In fact, in which other profession, even after studying so much, you routinely work 24x7? And be frequently woken up in the middle of the night by patients? Sometimes even for trivial matters, but we still respond courteously.
As I said earlier not only is each patient different but their diseases behave differently too. As we all know some patients with blocked coronaries can pull on for many years and some patients will die in the first attack even before they reach a hospital. For the same illness prognosis varies and depends on multiple factors. It is not in the doctors’ hands. Doctors are judged by results and not by efforts. Patients die sometime even with all treatments given properly. No doctor will think of harming the patient knowingly. It is in our Hippocratic Oath — Do no harm — but doctors are not Gods. If it was so, no doctor would die. Right?
So then why blame doctors for adverse outcomes? They are human too. We read on and off the incidences of violence against doctors in India, which are increasing day by day, more so in recent COVID-19 times (Examples: 1, 2, 3, 4, 5)
How can this be justified? Why doctors or health care workers? They are doing what the higher authorities instruct them to do for the welfare of the public. They are taking risks not only for themselves but for their families also. They are doing their duty in this tough time. So, instead of appreciating them, why the brickbats?
Different systems of thinking?
As well known in psychology and as per the book “Thinking, Fast and Slow” by Daniel Kahneman, there are two modes of thinking.
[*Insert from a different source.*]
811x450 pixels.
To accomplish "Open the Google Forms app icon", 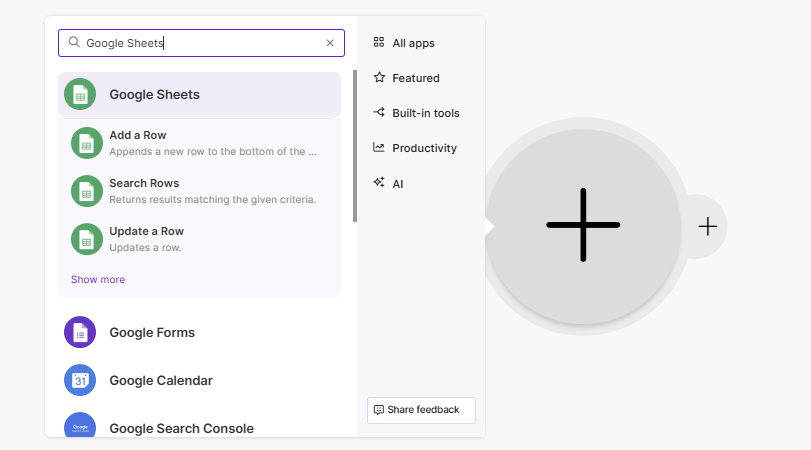I will (80, 332).
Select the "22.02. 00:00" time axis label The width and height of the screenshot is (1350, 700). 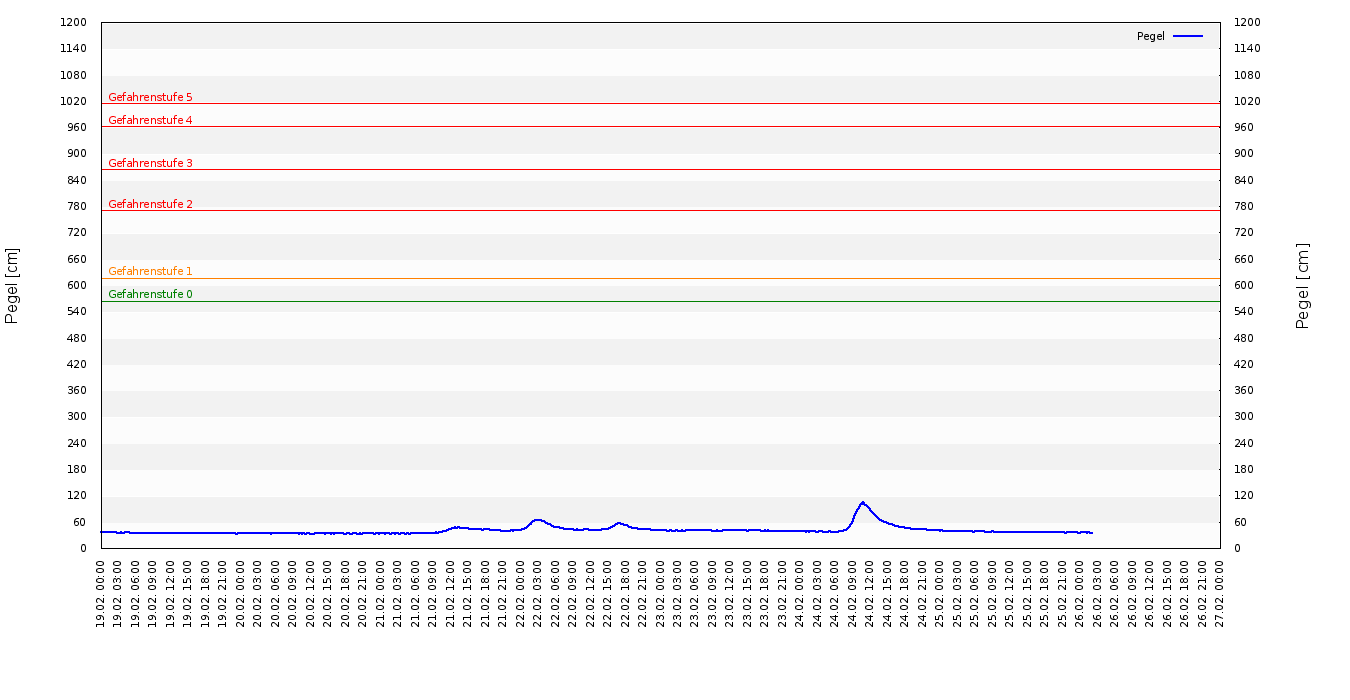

System 1, which is fast, instinctive and emotional. That was the earlier to develop, for survival, hunting and storage of food for famine and it is automatic. Hell, we even have thrifty genes. It is true. These were present as there were cycles of war and famine. So sometimes food was in plenty but sometimes not at all and there is a hypothesis that nowadays we always have food in plenty and the body is not accustomed to the entire overload and so we develop obesity and diabetes. The other type of thinking is System 2, slower, more deliberative and more logical, polished one, which has developed with evolution and is due to the neocortex or orbitofrontal cortex.
So, I think system 1 would come out in individuals who are probably not very educated or have clarity in thinking. They would resort back to the primal attitude. Even educated people in times of crisis behave that way and that is why we see people behaving in most primal ways so as to become selfish enough and to ignore social norms and etiquettes. Maybe this is the type of behavior that prompts them to hurt people. I cannot pinpoint the reason or even if at all there is any reason but why target only doctors? The normal human variability of knowledge, temperament, thinking, communication will be present in the medical fraternity also.
But would I choose anything else?
The situation was not like this a few years back. Patients were always grateful and thankful for saving their lives and considered us doctors as next to God and many would touch our feet though I would tell them not to do so. Even still, the majority of the patients are grateful and it is immensely satisfying for us also when they recover. But, I think in this era of generalized intolerance with abundance of media exposure, knowing half-baked truths, people generally have become more demanding. This has affected their interactions with the medical profession.
Having said all this, would I choose any other profession if I went back in time? No. I love being a doctor and a teacher and love doing what I do and I am what I am because of what I do.